_Description of the task_
Could you retype the entries exactly as they are?

_Data for this task_
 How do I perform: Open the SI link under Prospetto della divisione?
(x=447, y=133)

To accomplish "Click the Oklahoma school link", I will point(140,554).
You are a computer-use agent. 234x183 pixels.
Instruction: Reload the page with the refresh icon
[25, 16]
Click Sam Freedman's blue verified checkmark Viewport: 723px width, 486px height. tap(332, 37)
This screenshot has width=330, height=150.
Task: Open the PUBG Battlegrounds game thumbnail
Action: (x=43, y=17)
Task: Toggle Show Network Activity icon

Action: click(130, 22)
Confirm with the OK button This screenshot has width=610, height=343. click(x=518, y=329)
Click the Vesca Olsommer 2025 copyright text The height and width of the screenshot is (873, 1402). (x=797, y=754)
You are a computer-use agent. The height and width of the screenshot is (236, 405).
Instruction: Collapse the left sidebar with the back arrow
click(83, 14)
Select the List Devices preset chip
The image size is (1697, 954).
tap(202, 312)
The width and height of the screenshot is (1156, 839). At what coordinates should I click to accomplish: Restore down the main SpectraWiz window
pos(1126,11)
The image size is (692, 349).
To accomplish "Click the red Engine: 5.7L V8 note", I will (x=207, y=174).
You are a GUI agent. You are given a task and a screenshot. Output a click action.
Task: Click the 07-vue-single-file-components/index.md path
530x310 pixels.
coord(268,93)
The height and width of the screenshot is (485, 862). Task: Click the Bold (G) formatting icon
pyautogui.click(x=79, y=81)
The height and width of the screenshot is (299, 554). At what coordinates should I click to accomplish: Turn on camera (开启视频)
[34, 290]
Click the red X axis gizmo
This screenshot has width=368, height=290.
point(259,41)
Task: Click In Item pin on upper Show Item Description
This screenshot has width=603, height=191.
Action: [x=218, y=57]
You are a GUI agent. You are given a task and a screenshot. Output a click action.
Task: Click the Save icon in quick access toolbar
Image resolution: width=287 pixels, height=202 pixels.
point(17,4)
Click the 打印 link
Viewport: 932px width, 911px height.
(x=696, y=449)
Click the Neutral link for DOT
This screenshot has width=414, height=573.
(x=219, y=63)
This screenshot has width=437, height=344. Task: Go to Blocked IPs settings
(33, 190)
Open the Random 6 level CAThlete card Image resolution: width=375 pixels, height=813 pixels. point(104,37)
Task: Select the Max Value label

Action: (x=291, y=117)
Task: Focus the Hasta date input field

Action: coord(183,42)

_Task solution_
 How do I perform: Open the SI link under Prospetto della divisione?
(x=447, y=133)

To accomplish "Click the Oklahoma school link", I will point(140,554).
You are a computer-use agent. 234x183 pixels.
Instruction: Reload the page with the refresh icon
[25, 16]
Click Sam Freedman's blue verified checkmark Viewport: 723px width, 486px height. tap(332, 37)
This screenshot has width=330, height=150.
Task: Open the PUBG Battlegrounds game thumbnail
Action: (x=43, y=17)
Task: Toggle Show Network Activity icon

Action: click(130, 22)
Confirm with the OK button This screenshot has width=610, height=343. click(x=518, y=329)
Click the Vesca Olsommer 2025 copyright text The height and width of the screenshot is (873, 1402). (x=797, y=754)
You are a computer-use agent. The height and width of the screenshot is (236, 405).
Instruction: Collapse the left sidebar with the back arrow
click(83, 14)
Select the List Devices preset chip
The image size is (1697, 954).
tap(202, 312)
The width and height of the screenshot is (1156, 839). At what coordinates should I click to accomplish: Restore down the main SpectraWiz window
pos(1126,11)
The image size is (692, 349).
To accomplish "Click the red Engine: 5.7L V8 note", I will (x=207, y=174).
You are a GUI agent. You are given a task and a screenshot. Output a click action.
Task: Click the 07-vue-single-file-components/index.md path
530x310 pixels.
coord(268,93)
The height and width of the screenshot is (485, 862). Task: Click the Bold (G) formatting icon
pyautogui.click(x=79, y=81)
The height and width of the screenshot is (299, 554). At what coordinates should I click to accomplish: Turn on camera (开启视频)
[34, 290]
Click the red X axis gizmo
This screenshot has width=368, height=290.
point(259,41)
Task: Click In Item pin on upper Show Item Description
This screenshot has width=603, height=191.
Action: [x=218, y=57]
You are a GUI agent. You are given a task and a screenshot. Output a click action.
Task: Click the Save icon in quick access toolbar
Image resolution: width=287 pixels, height=202 pixels.
point(17,4)
Click the 打印 link
Viewport: 932px width, 911px height.
(x=696, y=449)
Click the Neutral link for DOT
This screenshot has width=414, height=573.
(x=219, y=63)
This screenshot has width=437, height=344. Task: Go to Blocked IPs settings
(33, 190)
Open the Random 6 level CAThlete card Image resolution: width=375 pixels, height=813 pixels. point(104,37)
Task: Select the Max Value label

Action: (x=291, y=117)
Task: Focus the Hasta date input field

Action: coord(183,42)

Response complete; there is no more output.